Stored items
+++++

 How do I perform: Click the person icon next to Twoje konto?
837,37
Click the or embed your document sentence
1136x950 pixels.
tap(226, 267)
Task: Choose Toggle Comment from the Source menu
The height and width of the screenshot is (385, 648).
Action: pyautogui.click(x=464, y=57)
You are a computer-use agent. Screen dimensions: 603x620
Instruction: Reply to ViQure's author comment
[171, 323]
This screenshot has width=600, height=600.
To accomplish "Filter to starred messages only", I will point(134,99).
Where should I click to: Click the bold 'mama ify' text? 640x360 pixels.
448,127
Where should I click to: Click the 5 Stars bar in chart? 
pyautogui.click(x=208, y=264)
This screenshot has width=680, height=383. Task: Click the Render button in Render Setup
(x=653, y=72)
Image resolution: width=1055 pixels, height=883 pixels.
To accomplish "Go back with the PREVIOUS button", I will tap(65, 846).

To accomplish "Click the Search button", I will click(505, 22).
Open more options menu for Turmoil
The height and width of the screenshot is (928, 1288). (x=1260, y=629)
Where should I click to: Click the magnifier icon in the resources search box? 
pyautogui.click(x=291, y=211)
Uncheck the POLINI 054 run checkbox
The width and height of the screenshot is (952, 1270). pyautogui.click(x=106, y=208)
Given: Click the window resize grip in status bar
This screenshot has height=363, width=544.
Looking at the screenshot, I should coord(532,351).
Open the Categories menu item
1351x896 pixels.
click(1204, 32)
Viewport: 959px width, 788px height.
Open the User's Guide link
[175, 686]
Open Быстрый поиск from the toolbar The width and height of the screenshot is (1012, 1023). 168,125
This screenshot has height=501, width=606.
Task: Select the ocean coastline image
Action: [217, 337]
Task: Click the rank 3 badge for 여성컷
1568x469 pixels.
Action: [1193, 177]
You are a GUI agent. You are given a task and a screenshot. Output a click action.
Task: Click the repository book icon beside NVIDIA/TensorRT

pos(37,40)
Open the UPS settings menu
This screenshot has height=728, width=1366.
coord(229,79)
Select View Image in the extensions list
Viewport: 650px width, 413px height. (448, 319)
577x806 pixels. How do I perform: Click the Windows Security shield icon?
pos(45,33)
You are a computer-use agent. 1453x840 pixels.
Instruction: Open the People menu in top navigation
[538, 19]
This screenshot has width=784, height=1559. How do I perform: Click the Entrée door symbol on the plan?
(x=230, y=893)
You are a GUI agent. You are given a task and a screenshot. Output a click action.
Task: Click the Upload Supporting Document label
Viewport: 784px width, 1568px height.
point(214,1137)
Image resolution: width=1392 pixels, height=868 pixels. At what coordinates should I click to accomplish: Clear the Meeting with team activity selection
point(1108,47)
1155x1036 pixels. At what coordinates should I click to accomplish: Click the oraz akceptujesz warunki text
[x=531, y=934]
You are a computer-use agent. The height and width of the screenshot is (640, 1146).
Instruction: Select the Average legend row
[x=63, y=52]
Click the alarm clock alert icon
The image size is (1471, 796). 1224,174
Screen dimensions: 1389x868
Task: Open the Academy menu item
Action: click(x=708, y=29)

+++++

Transcribe the entries exactly.

 How do I perform: Click the person icon next to Twoje konto?
837,37
Click the or embed your document sentence
1136x950 pixels.
tap(226, 267)
Task: Choose Toggle Comment from the Source menu
The height and width of the screenshot is (385, 648).
Action: pyautogui.click(x=464, y=57)
You are a computer-use agent. Screen dimensions: 603x620
Instruction: Reply to ViQure's author comment
[171, 323]
This screenshot has width=600, height=600.
To accomplish "Filter to starred messages only", I will point(134,99).
Where should I click to: Click the bold 'mama ify' text? 640x360 pixels.
448,127
Where should I click to: Click the 5 Stars bar in chart? 
pyautogui.click(x=208, y=264)
This screenshot has width=680, height=383. Task: Click the Render button in Render Setup
(x=653, y=72)
Image resolution: width=1055 pixels, height=883 pixels.
To accomplish "Go back with the PREVIOUS button", I will tap(65, 846).

To accomplish "Click the Search button", I will click(505, 22).
Open more options menu for Turmoil
The height and width of the screenshot is (928, 1288). (x=1260, y=629)
Where should I click to: Click the magnifier icon in the resources search box? 
pyautogui.click(x=291, y=211)
Uncheck the POLINI 054 run checkbox
The width and height of the screenshot is (952, 1270). pyautogui.click(x=106, y=208)
Given: Click the window resize grip in status bar
This screenshot has height=363, width=544.
Looking at the screenshot, I should coord(532,351).
Open the Categories menu item
1351x896 pixels.
click(1204, 32)
Viewport: 959px width, 788px height.
Open the User's Guide link
[175, 686]
Open Быстрый поиск from the toolbar The width and height of the screenshot is (1012, 1023). 168,125
This screenshot has height=501, width=606.
Task: Select the ocean coastline image
Action: [217, 337]
Task: Click the rank 3 badge for 여성컷
1568x469 pixels.
Action: [1193, 177]
You are a GUI agent. You are given a task and a screenshot. Output a click action.
Task: Click the repository book icon beside NVIDIA/TensorRT

pos(37,40)
Open the UPS settings menu
This screenshot has height=728, width=1366.
coord(229,79)
Select View Image in the extensions list
Viewport: 650px width, 413px height. (448, 319)
577x806 pixels. How do I perform: Click the Windows Security shield icon?
pos(45,33)
You are a computer-use agent. 1453x840 pixels.
Instruction: Open the People menu in top navigation
[538, 19]
This screenshot has width=784, height=1559. How do I perform: Click the Entrée door symbol on the plan?
(x=230, y=893)
You are a GUI agent. You are given a task and a screenshot. Output a click action.
Task: Click the Upload Supporting Document label
Viewport: 784px width, 1568px height.
point(214,1137)
Image resolution: width=1392 pixels, height=868 pixels. At what coordinates should I click to accomplish: Clear the Meeting with team activity selection
point(1108,47)
1155x1036 pixels. At what coordinates should I click to accomplish: Click the oraz akceptujesz warunki text
[x=531, y=934]
You are a computer-use agent. The height and width of the screenshot is (640, 1146).
Instruction: Select the Average legend row
[x=63, y=52]
Click the alarm clock alert icon
The image size is (1471, 796). 1224,174
Screen dimensions: 1389x868
Task: Open the Academy menu item
Action: click(x=708, y=29)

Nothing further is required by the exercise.